The process of fission splits an atom, releasing a significant amount of energy.
This transformation generates heat, which can be used to produce electricity. Common examples of nuclear fuels include:

• Uranium-235: A naturally occurring isotope used extensively in nuclear power plants.
• Plutonium-239: Formed from Uranium-238 in reactors, it's known for its efficiency in sustaining chain reactions.
• Thorium-232: Not fissile directly, but usable after conversion to other isotopes like Uranium-233.

Fuels are chosen based on availability, efficiency, and the type of nuclear reaction intended.
They are highly regulated to ensure safety and minimize environmental impact.

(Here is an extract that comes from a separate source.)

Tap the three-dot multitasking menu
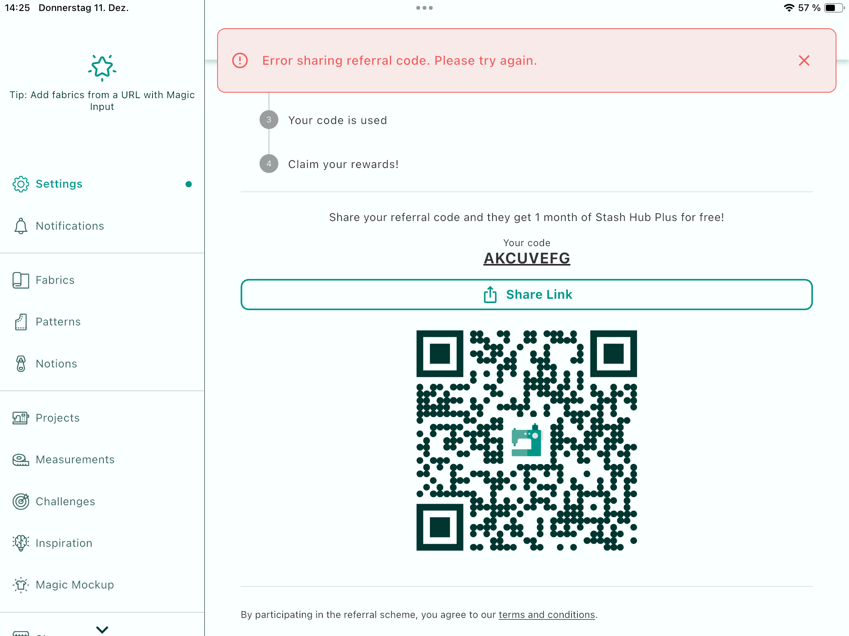(425, 8)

Isotopes are variants of elements that contain the same number of protons but a different number of neutrons.
This difference affects the atomic mass and properties without altering chemical behavior. Key points about isotopes:

• They are categorized based on their stability — stable or radioactive.
• In nuclear reactions, isotopes with large atomic masses often serve as fuel due to their ability to sustain fission.
• Examples include Uranium-235 and Plutonium-239, both vital in energy production and weaponry.

Understanding isotopes is crucial in nuclear science because each has unique properties impacting nuclear reaction processes.
Their behavior influences reaction dynamics and energy output.

Plutonium-239 is a pivotal isotope in nuclear reactions, valued for its capacity to sustain chain reactions and release vast amounts of energy.
It is formed primarily from Uranium-238 in nuclear reactors. Important aspects of Plutonium-239:

• Fissile Nature: Capable of sustaining a nuclear chain reaction, making it a key material in reactors and nuclear weapons.
• Production: Generated by neutron bombardment of Uranium-238, transitioning it into Plutonium-239.
• Applications: Used in nuclear power to generate electricity and in nuclear weapons programs globally.

Despite its benefits, handling Plutonium-239 requires stringent safety measures due to its radioactive nature and potential use in weapons.
Its role in the energy sector highlights the balance between power generation and safety concerns.